** Dataset excerpts follows **
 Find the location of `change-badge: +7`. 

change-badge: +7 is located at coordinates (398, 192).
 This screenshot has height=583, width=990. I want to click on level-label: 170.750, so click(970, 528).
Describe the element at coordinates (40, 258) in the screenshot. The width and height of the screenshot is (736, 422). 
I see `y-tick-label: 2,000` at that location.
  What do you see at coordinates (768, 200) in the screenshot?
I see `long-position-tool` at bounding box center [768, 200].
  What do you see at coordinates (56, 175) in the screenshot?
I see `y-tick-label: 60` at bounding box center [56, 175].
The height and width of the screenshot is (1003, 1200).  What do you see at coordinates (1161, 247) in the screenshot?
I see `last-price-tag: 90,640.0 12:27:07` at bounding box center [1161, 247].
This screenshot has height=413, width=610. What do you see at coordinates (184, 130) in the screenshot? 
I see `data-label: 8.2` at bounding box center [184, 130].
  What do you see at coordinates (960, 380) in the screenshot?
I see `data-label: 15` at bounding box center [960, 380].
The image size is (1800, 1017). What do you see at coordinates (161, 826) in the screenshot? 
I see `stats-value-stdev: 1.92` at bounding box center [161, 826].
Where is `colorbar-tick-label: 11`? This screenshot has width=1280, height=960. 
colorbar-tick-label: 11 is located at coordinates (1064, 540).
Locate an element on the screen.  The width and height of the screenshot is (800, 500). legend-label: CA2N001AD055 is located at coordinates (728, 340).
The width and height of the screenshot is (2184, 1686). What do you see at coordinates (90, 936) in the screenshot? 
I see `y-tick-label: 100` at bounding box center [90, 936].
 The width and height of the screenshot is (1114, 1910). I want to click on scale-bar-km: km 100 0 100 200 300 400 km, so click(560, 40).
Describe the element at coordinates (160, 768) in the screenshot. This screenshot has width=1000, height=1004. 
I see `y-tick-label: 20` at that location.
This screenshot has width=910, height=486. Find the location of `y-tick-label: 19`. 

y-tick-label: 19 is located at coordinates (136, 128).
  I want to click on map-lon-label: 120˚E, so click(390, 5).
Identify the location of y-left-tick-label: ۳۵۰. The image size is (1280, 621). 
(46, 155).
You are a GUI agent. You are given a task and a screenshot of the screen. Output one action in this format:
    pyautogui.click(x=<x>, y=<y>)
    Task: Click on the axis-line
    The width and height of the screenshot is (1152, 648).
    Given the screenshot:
** End of Dataset excerpts **
* Task brief *
Copy every one of the lines above word for word, with no changes.

* Reply to the exercise *
 Find the location of `change-badge: +7`. 

change-badge: +7 is located at coordinates (398, 192).
 This screenshot has height=583, width=990. I want to click on level-label: 170.750, so click(970, 528).
Describe the element at coordinates (40, 258) in the screenshot. The width and height of the screenshot is (736, 422). 
I see `y-tick-label: 2,000` at that location.
  What do you see at coordinates (768, 200) in the screenshot?
I see `long-position-tool` at bounding box center [768, 200].
  What do you see at coordinates (56, 175) in the screenshot?
I see `y-tick-label: 60` at bounding box center [56, 175].
The height and width of the screenshot is (1003, 1200).  What do you see at coordinates (1161, 247) in the screenshot?
I see `last-price-tag: 90,640.0 12:27:07` at bounding box center [1161, 247].
This screenshot has height=413, width=610. What do you see at coordinates (184, 130) in the screenshot? 
I see `data-label: 8.2` at bounding box center [184, 130].
  What do you see at coordinates (960, 380) in the screenshot?
I see `data-label: 15` at bounding box center [960, 380].
The image size is (1800, 1017). What do you see at coordinates (161, 826) in the screenshot? 
I see `stats-value-stdev: 1.92` at bounding box center [161, 826].
Where is `colorbar-tick-label: 11`? This screenshot has width=1280, height=960. 
colorbar-tick-label: 11 is located at coordinates (1064, 540).
Locate an element on the screen.  The width and height of the screenshot is (800, 500). legend-label: CA2N001AD055 is located at coordinates (728, 340).
The width and height of the screenshot is (2184, 1686). What do you see at coordinates (90, 936) in the screenshot? 
I see `y-tick-label: 100` at bounding box center [90, 936].
 The width and height of the screenshot is (1114, 1910). I want to click on scale-bar-km: km 100 0 100 200 300 400 km, so click(560, 40).
Describe the element at coordinates (160, 768) in the screenshot. This screenshot has width=1000, height=1004. 
I see `y-tick-label: 20` at that location.
This screenshot has width=910, height=486. Find the location of `y-tick-label: 19`. 

y-tick-label: 19 is located at coordinates (136, 128).
  I want to click on map-lon-label: 120˚E, so click(390, 5).
Identify the location of y-left-tick-label: ۳۵۰. The image size is (1280, 621). 
(46, 155).
You are a GUI agent. You are given a task and a screenshot of the screen. Output one action in this format:
    pyautogui.click(x=<x>, y=<y>)
    Task: Click on the axis-line
    The width and height of the screenshot is (1152, 648).
    Given the screenshot:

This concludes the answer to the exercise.